”人間の医師”の日常臨床 ~鑑別診断と除外診断の重要性 Part7~ 胸痛を例に
- 2024年4月26日
- お知らせ
OPQRSTを踏まえて今回の症例に立ち戻りましょう。まず例のごとく鑑別診断を挙げます。
【臓器別】
(ⅰ) 心臓:狭心症、心筋梗塞、心膜炎、不整脈 etc
(ⅱ) 肺:肺がん、肺気胸、肺塞栓 etc
(ⅲ) 胸膜:胸膜炎、癌の胸膜転移 etc
(ⅳ) 食道:逆流性食道炎、特発性食道破裂 etc
(ⅴ) 大動脈:大動脈瘤破裂/切迫破裂、大動脈解離
(ⅵ) 精神:心因性
今回の患者さんは当院に実際に来られた方の例であります。『1週間前からの胸痛』とのことですがOPQRSTを用いてさらに問診を深めていきます。
・Onset:じわじわと1週間前から
・Palliative&Provoke:寝転んだ時にひどくなる
・Quality&Quantity:胸がじりじりとする
・Region:左胸の首からみぞおちにかけて
・Symptoms:咳がでる
・Time course:数秒で胸の違和感は治まる
さてこれはPart5で示した鑑別診断の症状の中のどれにあたるでしょうか?答えは『逆流性食道炎』ですね。つまり症状は胸焼けであったわけです。今回は問診だけで診断しうる症例でした。

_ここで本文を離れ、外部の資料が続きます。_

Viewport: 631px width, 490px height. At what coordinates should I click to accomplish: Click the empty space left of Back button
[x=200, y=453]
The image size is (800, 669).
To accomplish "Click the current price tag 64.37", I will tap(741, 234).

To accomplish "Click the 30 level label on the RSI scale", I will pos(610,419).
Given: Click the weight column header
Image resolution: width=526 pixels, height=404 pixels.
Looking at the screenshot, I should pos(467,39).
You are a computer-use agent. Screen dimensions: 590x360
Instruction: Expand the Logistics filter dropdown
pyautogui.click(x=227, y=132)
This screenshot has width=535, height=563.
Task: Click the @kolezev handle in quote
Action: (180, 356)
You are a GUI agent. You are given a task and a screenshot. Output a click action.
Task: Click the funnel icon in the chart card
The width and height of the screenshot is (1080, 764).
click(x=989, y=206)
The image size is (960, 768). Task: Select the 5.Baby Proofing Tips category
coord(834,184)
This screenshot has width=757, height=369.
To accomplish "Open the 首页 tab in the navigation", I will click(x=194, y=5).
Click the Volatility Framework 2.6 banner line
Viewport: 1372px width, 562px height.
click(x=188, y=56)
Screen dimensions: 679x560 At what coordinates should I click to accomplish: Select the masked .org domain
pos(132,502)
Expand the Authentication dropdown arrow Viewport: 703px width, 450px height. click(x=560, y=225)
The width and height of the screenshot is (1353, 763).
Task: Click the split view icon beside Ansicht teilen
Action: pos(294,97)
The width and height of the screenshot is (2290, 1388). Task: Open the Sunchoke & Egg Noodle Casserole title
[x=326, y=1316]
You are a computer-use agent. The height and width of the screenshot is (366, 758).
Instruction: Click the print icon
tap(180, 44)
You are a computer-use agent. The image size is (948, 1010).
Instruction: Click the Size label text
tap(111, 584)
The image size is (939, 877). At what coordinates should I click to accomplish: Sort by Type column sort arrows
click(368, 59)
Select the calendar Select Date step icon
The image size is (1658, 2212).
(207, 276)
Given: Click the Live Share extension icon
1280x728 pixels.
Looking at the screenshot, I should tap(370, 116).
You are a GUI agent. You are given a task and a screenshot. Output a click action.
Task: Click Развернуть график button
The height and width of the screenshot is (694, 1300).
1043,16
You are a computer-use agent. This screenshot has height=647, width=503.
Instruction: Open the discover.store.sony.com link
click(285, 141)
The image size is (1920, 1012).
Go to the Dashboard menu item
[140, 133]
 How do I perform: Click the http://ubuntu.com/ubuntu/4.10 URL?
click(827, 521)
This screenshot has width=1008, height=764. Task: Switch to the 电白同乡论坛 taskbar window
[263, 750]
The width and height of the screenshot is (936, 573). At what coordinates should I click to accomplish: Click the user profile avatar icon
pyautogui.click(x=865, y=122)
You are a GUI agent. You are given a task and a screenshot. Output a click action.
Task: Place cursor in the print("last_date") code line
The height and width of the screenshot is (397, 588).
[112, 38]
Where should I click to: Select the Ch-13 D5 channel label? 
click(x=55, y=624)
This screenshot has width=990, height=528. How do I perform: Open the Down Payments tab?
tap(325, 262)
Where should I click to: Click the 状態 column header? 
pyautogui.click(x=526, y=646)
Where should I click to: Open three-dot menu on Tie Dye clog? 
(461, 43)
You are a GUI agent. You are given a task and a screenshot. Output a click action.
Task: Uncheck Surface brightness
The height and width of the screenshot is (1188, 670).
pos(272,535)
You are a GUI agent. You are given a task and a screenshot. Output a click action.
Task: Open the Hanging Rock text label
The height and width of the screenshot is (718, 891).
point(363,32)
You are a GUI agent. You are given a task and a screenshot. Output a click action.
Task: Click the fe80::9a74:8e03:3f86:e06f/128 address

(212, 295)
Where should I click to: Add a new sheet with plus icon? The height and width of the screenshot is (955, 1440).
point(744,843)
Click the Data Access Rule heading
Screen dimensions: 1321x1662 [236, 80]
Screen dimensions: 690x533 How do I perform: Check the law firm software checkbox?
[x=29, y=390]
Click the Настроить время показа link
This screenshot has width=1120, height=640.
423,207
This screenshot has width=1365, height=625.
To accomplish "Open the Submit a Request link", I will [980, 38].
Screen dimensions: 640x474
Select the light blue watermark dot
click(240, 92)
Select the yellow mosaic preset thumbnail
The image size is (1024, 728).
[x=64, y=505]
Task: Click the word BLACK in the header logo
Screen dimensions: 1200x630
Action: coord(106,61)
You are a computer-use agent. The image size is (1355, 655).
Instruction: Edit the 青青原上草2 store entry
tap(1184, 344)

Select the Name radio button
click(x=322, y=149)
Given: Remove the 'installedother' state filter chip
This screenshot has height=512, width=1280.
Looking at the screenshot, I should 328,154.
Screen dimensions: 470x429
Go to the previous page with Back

もちろん胸部レントゲンや心電図,血液検査は行っても良いのですが、それらの検査で異常が出ても決して診断を惑わされてはいけません。医師は検査を操る者であるべきであり、検査結果に医師が操られてはなりません。あくまで検査異常よりも自身の問診での診断を優先する、その揺るぎない自信,問診力が医師にとって最も重要です。